» **Supplied text**
Tuesday, May 25 at 11:00am to 12:00pm
Shilpa Garg, PhD
Tenure-track Assistant Professor
University of Copenhagen, Denmark
“Efficient, high-resolution bioinformatic approaches for integrative
sequencing analysis of complex diseases”
Reconstructing the complete phased sequences of every chromosome copy in human and non-human species are important for medical genetics. The unprecedented advancements in sequencing technologies have opened up new avenues to reconstruct these phased sequences that would enable a deeper understanding of molecular, cellular and developmental processes underlying complex diseases. Despite these interesting sequencing innovations, the highly polymorphic and gene-dense human leukocyte antigen (HLA) are not yet fully phased in the reference genome. The reference genome still contains gaps in multi-megabase repetitive regions, and thus annotating novel expression and methylation results are incomplete and inaccurate, that affect the interpretation of molecular genetics and epigenetics of diseases. There is a pressing need for streamlined, production-level, easy-to-use computational approaches that can reconstruct high-quality chromosome-scale phased sequences, and that can be applied to hundreds of human genomes.

» **Available data**
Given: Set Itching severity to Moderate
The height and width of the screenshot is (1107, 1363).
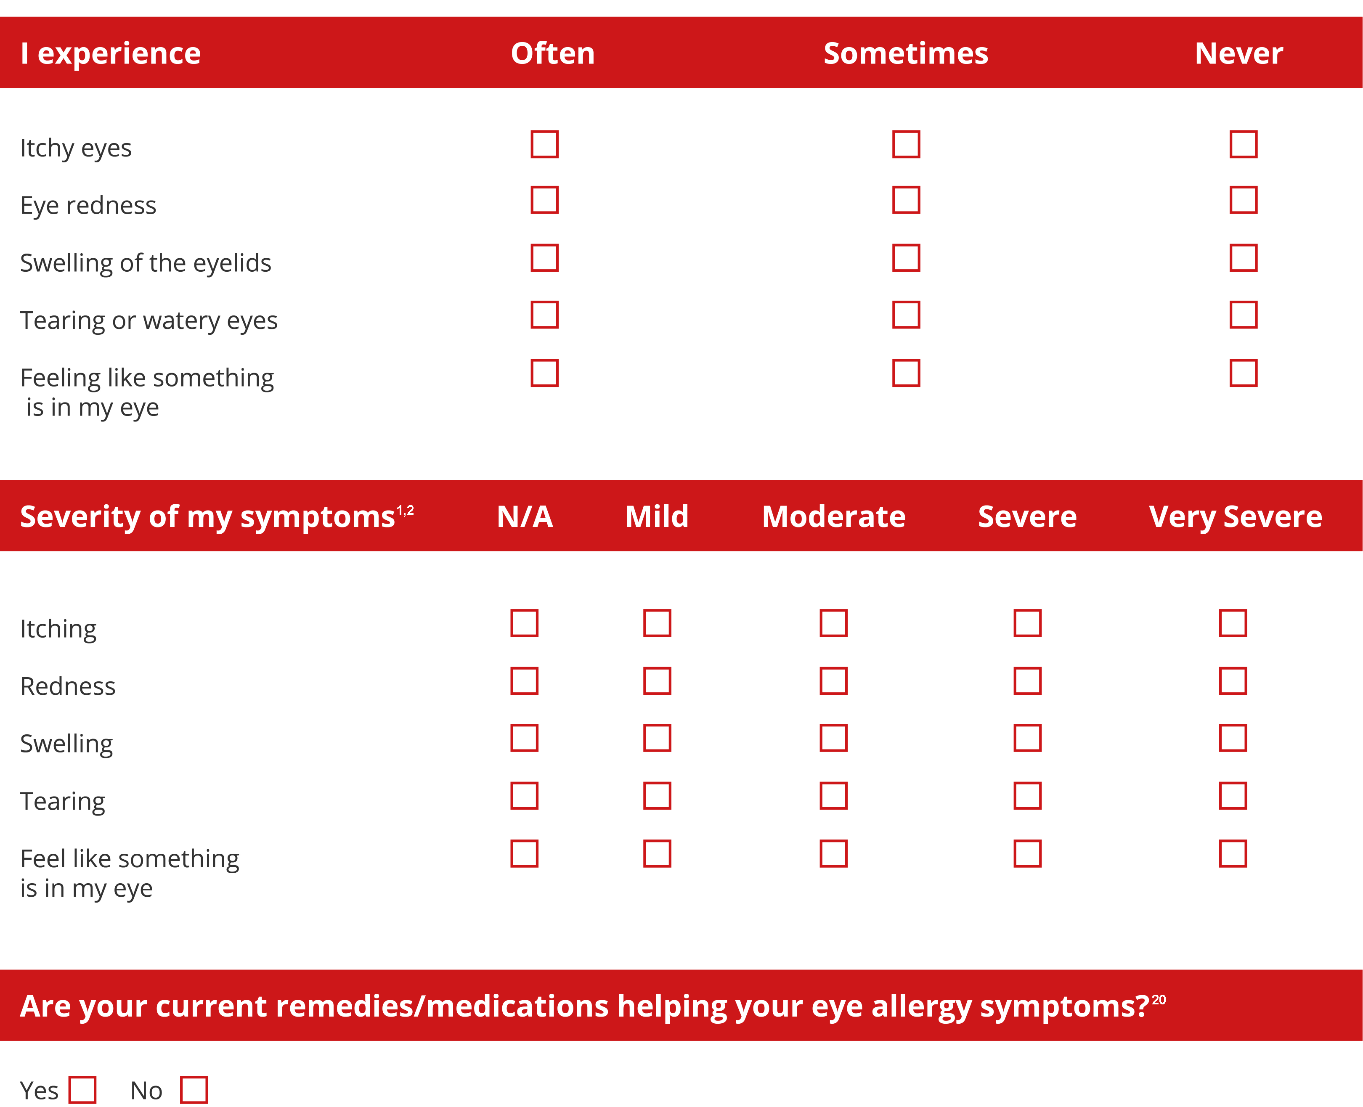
==
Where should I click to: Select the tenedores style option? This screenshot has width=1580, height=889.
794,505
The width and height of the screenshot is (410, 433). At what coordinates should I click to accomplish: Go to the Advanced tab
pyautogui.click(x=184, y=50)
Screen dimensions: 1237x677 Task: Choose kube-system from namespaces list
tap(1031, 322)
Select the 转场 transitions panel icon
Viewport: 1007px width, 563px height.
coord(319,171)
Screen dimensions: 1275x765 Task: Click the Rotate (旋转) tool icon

» **Task**
Answer these questions using the talk announcement above:
1. Which university is the speaker from?
2. At what time does the talk end?
3. Which highly polymorphic, gene-dense region is not yet fully phased in the reference genome?

» **Your response**
1. University of Copenhagen, Denmark
2. 12:00pm
3. The human leukocyte antigen (HLA)